>> start
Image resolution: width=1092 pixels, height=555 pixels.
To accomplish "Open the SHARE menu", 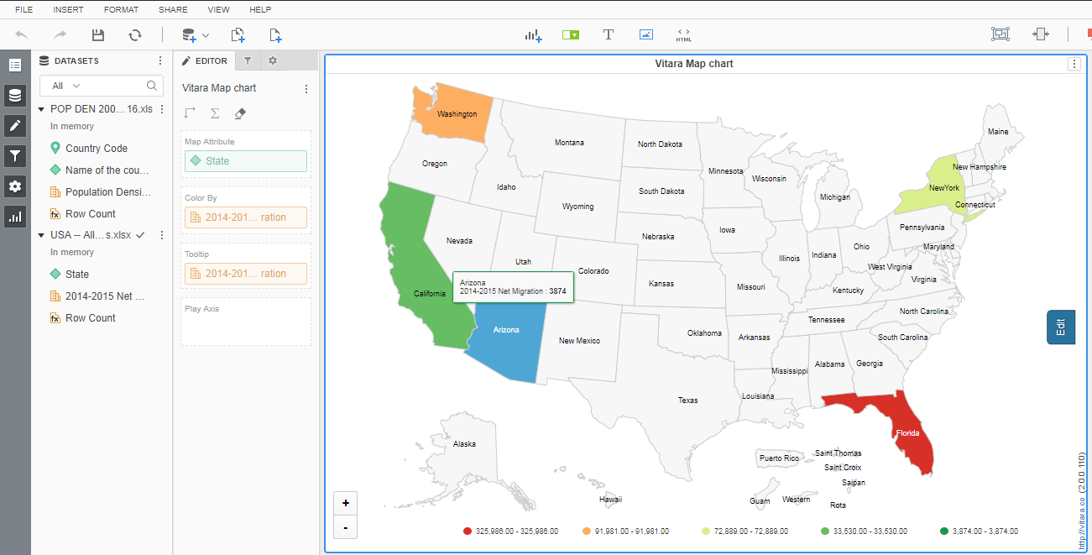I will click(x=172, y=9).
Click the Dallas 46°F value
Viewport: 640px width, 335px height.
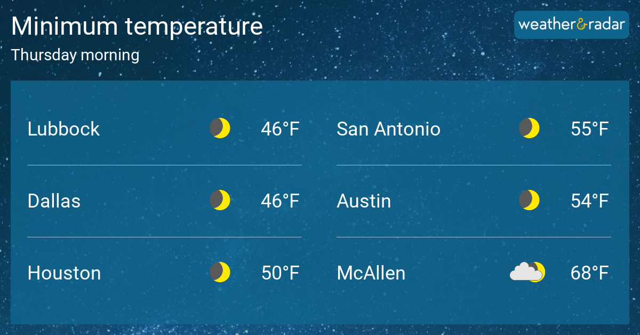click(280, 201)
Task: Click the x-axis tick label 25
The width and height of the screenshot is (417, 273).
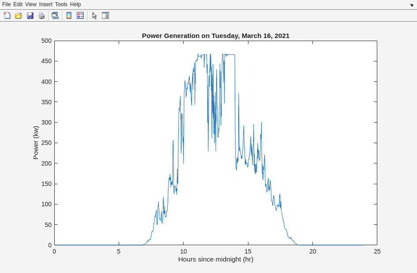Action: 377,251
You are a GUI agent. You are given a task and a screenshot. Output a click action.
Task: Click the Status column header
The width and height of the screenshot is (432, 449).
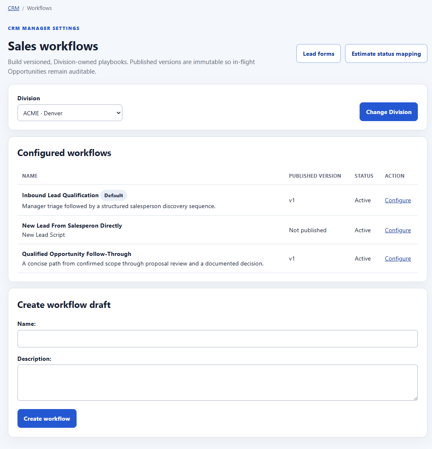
>> end
From the data above, extract each line that contains the string "screenshot", keeping every line whole.

▶ _EXERCISE ANSWER_
The width and height of the screenshot is (417, 273).
You are a GUI agent. You are given a task and a screenshot. Output a click action.
The width and height of the screenshot is (432, 449).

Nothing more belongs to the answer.